What the task requires:
Where the listing below reaches the line containing "This screenshot has height=225, width=212.", start writing out lines exactly, and stop once the line containing "Task: Select the Version 8 radio button" has been written.

(Task inputs begins)

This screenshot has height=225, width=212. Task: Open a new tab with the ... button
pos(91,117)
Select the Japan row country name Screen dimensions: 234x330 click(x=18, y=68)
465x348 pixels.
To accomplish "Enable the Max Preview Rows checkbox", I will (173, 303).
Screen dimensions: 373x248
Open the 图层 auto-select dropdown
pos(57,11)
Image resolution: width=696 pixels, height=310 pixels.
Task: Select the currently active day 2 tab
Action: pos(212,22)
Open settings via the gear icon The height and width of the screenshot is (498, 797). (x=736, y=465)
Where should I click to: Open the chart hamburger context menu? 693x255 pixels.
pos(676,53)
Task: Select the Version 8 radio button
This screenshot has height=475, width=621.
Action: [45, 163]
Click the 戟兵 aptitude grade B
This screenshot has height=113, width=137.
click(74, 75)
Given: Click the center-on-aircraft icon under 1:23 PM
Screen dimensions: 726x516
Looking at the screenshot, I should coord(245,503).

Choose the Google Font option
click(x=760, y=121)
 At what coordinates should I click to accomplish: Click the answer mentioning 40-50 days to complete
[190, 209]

(Task inputs ends)
(Task inputs begins)

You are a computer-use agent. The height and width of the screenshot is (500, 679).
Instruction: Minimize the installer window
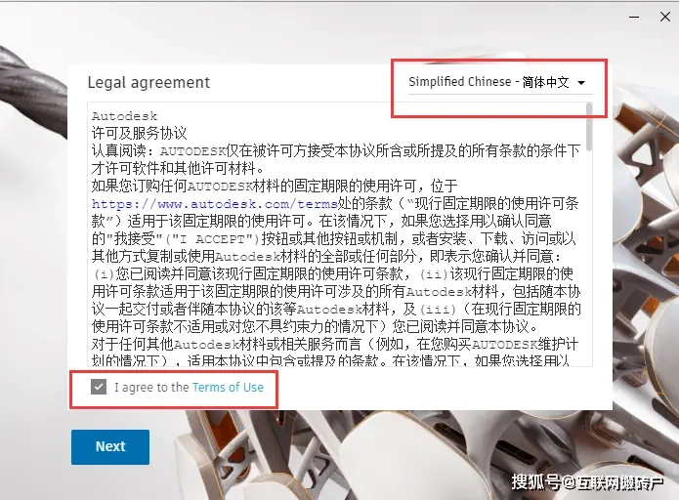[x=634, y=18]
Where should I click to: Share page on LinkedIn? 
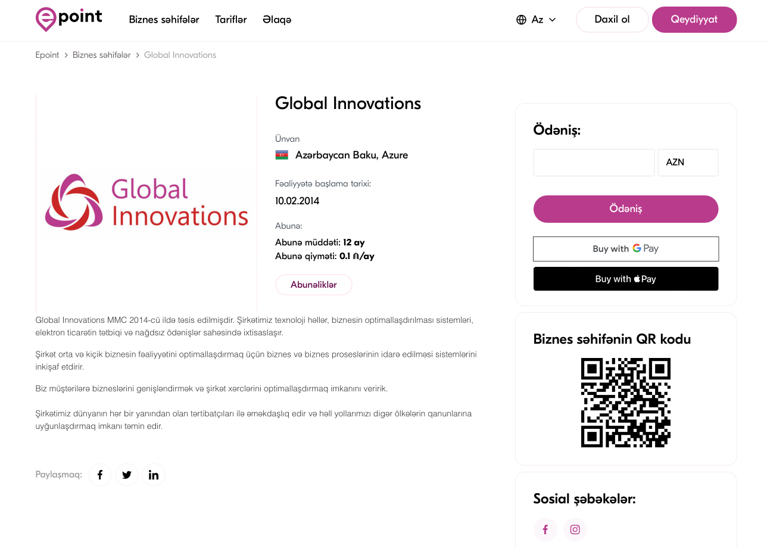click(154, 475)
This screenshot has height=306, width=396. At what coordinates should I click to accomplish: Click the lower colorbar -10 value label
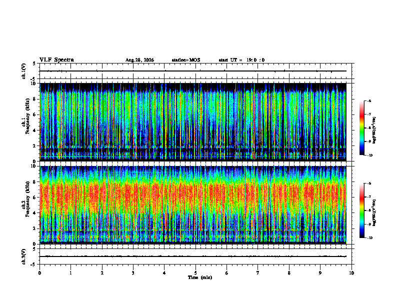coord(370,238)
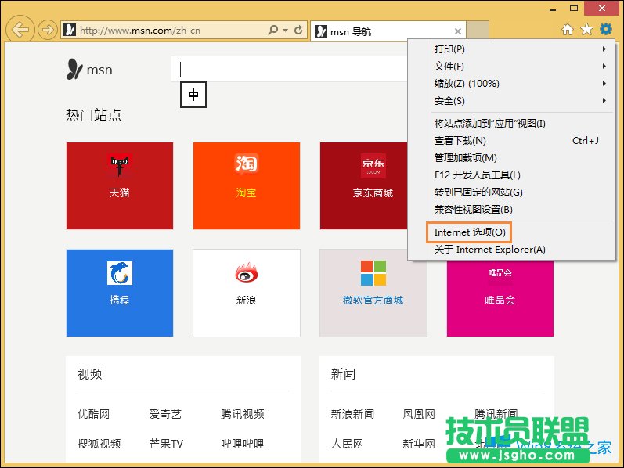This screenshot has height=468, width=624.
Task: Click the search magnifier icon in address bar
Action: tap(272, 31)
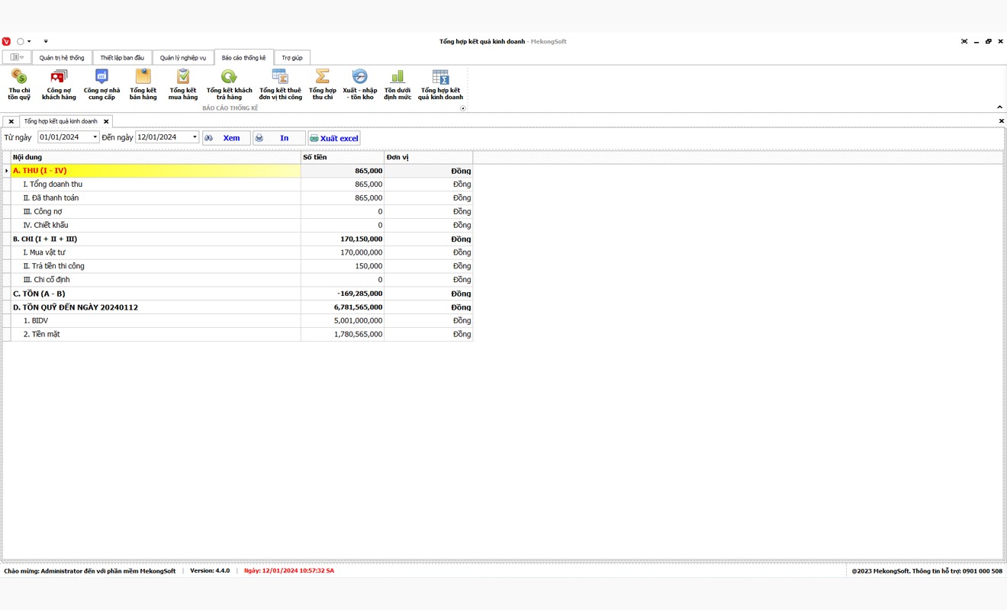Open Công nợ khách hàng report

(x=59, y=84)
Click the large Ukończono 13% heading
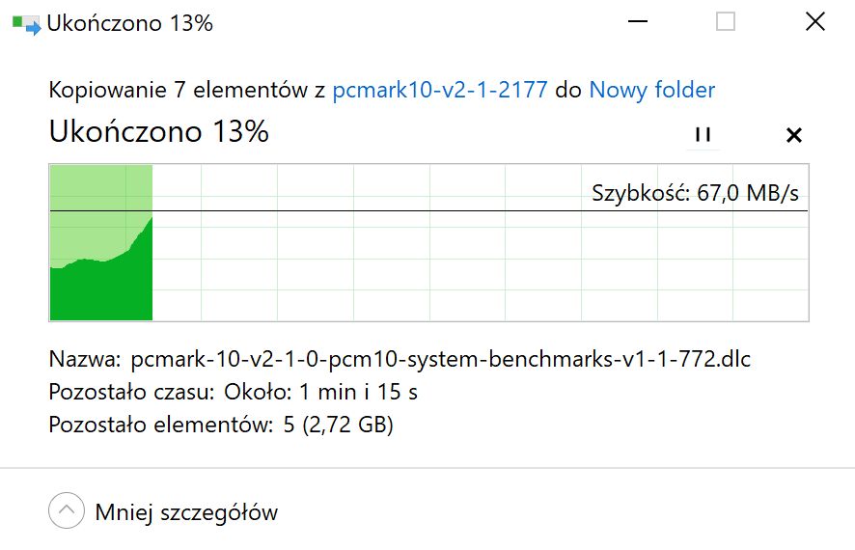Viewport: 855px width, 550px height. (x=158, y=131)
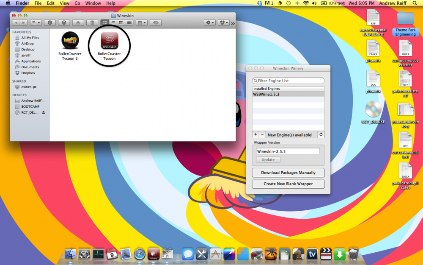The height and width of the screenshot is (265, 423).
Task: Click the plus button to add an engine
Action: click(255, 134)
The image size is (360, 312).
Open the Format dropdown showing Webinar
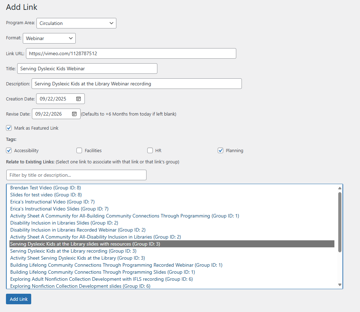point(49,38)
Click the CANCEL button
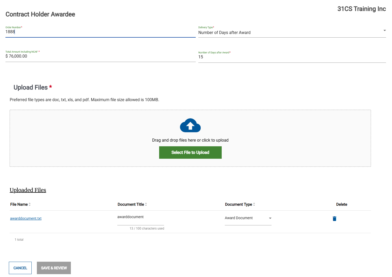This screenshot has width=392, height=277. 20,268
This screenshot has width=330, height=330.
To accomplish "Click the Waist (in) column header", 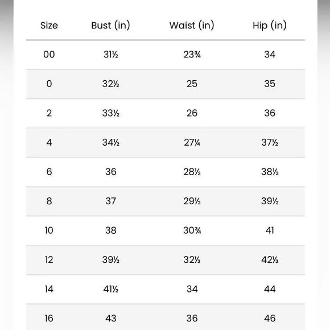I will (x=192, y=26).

(Task inputs ends)

Output:
This screenshot has height=225, width=212. Task: Open a new tab with the ... button
pos(91,117)
Select the Japan row country name Screen dimensions: 234x330 click(x=18, y=68)
465x348 pixels.
To accomplish "Enable the Max Preview Rows checkbox", I will (173, 303).
Screen dimensions: 373x248
Open the 图层 auto-select dropdown
pos(57,11)
Image resolution: width=696 pixels, height=310 pixels.
Task: Select the currently active day 2 tab
Action: pos(212,22)
Open settings via the gear icon The height and width of the screenshot is (498, 797). (x=736, y=465)
Where should I click to: Open the chart hamburger context menu? 693x255 pixels.
pos(676,53)
Task: Select the Version 8 radio button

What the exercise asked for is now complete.